Entries on target coordinates —
++++

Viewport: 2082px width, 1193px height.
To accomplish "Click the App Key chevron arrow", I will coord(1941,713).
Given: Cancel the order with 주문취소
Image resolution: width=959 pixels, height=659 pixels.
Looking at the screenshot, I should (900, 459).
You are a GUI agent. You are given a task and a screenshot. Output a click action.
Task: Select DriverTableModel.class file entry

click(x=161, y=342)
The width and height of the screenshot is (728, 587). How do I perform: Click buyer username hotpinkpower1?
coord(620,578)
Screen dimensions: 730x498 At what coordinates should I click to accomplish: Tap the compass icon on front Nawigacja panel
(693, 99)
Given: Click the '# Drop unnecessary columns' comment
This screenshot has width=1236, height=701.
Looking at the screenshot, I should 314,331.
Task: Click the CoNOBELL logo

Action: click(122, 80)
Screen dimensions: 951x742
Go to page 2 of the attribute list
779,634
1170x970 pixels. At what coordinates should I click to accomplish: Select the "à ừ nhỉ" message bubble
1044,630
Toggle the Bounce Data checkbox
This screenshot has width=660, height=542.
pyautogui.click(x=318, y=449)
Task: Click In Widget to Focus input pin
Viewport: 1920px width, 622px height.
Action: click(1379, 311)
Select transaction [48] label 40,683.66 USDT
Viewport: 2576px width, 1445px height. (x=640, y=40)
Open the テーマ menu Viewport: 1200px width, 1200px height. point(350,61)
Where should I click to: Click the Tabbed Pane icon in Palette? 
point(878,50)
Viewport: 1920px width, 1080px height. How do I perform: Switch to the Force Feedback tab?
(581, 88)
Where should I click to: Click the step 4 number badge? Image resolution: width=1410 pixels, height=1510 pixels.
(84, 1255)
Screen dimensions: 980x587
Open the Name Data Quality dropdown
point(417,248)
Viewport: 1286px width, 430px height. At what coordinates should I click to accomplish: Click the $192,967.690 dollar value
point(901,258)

++++

Write out everything from the start of the material down to the line containing "coord(620,578)", both ends included, with no changes.

Viewport: 2082px width, 1193px height.
To accomplish "Click the App Key chevron arrow", I will coord(1941,713).
Given: Cancel the order with 주문취소
Image resolution: width=959 pixels, height=659 pixels.
Looking at the screenshot, I should (900, 459).
You are a GUI agent. You are given a task and a screenshot. Output a click action.
Task: Select DriverTableModel.class file entry

click(x=161, y=342)
The width and height of the screenshot is (728, 587). How do I perform: Click buyer username hotpinkpower1?
coord(620,578)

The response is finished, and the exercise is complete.